Christo El Morr, an associate professor of health informatics, agrees. He is working with two Mitacs interns this summer, the third time he has engaged with the program after finding that the model works well.
“I have a problem to solve and MITACS gives me access to people to work with on it,” El Morr said. “The interns gain experience by working in a team to do research and development.”
The current pair of MITACS interns -- Bhawna Kumari and Nidhi Goyal from the India Institute of Technology, Kharagpur -- are working with data about the impacts of COVID-19 on health-care workers to determine which factors can predict their perceived mental health and life stress.
“It’s a good opportunity for them,” said El Morr. “Beyond working with data, they are also learning how to write, present and publish. It’s an enjoyable experience for me, too, because I like teaching and mentoring.”
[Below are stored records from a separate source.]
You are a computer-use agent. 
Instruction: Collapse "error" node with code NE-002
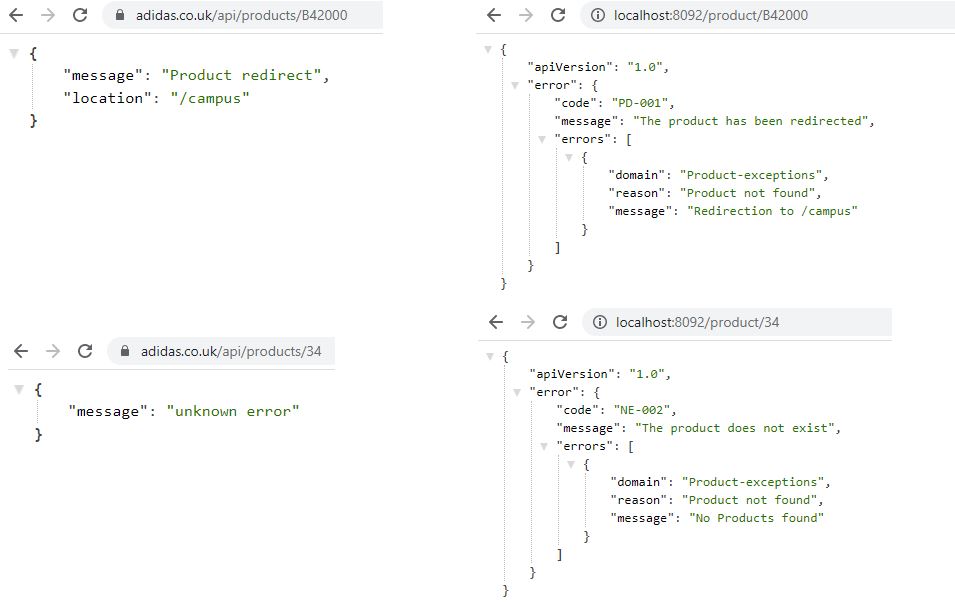tap(518, 393)
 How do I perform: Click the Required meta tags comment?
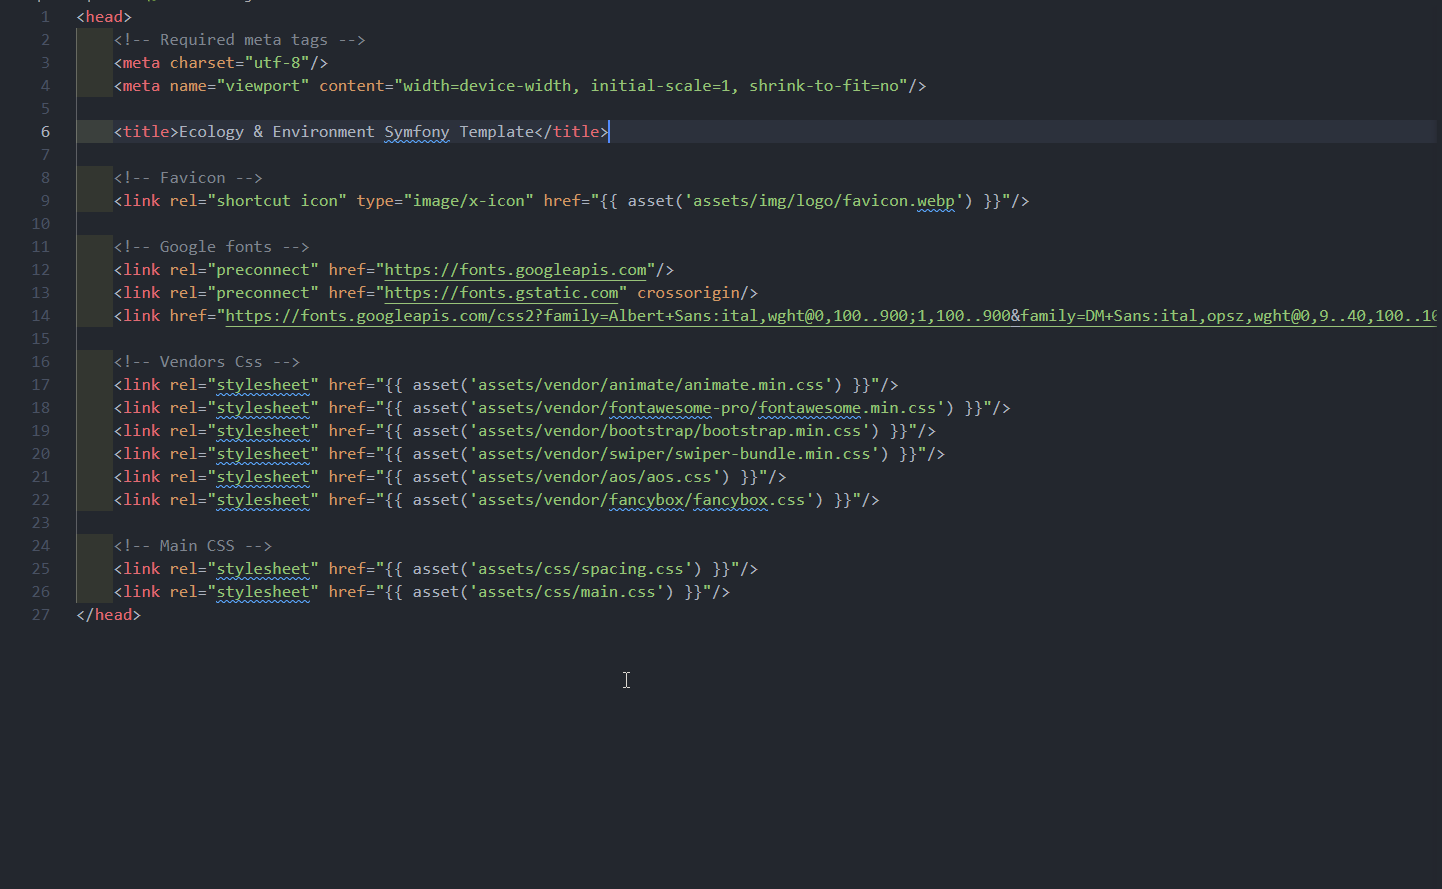coord(240,39)
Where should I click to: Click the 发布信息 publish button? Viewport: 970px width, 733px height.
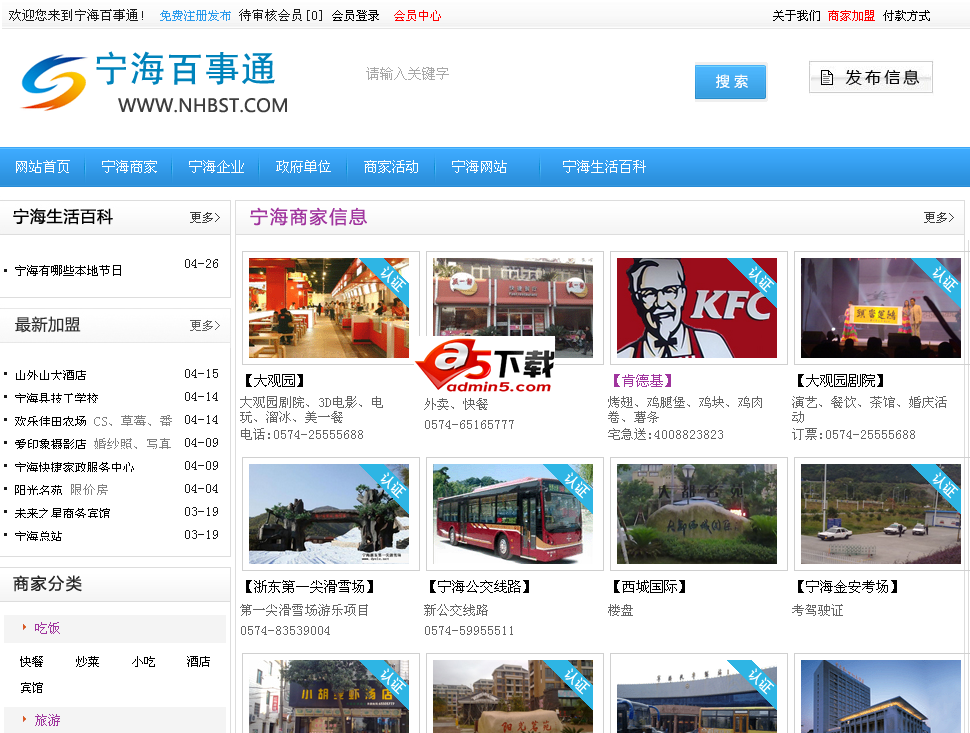(870, 77)
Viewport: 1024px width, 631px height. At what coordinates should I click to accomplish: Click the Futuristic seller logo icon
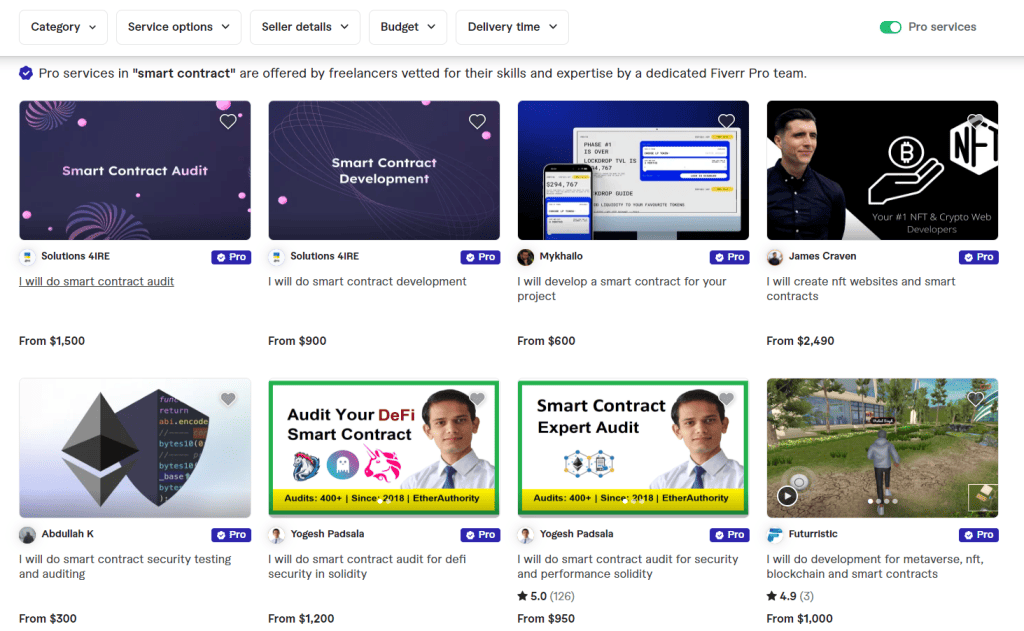[x=775, y=535]
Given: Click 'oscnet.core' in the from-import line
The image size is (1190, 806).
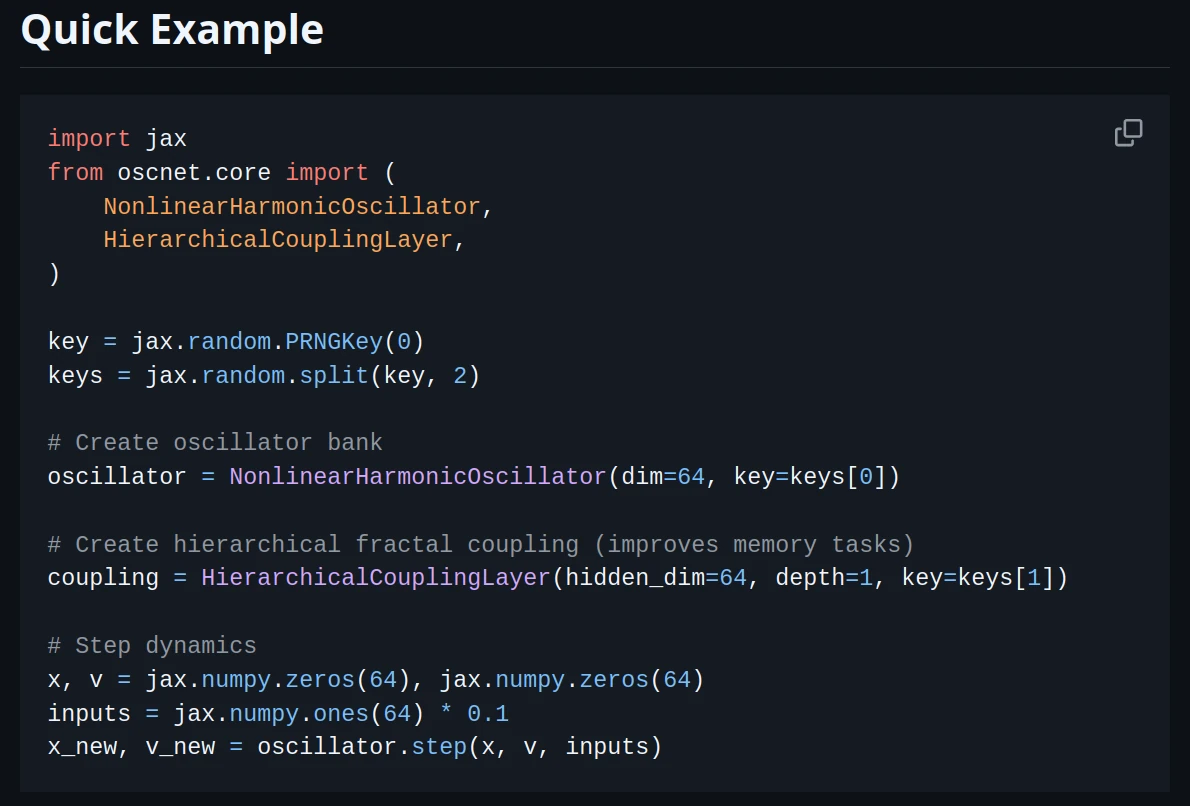Looking at the screenshot, I should coord(194,173).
The internships also showcase Canada and the study, research and career opportunities available here. Jiayin Chen came from China for her Mitacs internship (Diversification and Classification of Higher Education: An Exploration of State, Market, and Institutional Forces) at York in 2019 and fell in love with Toronto. After the pandemic, she returned to earn a master’s degree in biostatistics and currently works as a data analyst here for Thermo Fisher Scientific, a pharmaceutical company.
“Being at York changed my whole direction,” she said. “I originally wanted to study in the United Kingdom, but I decided I loved Toronto and have applied for my permanent residency.”
Woo Kim, director of international and student scholar services for York International, lauded Mitacs, saying, “York University’s participation in Mitacs GRI is consistent with the University’s new Internationalization and Global Engagement Strategy, and it also helps promote York as a research and graduate studies destination for international students.”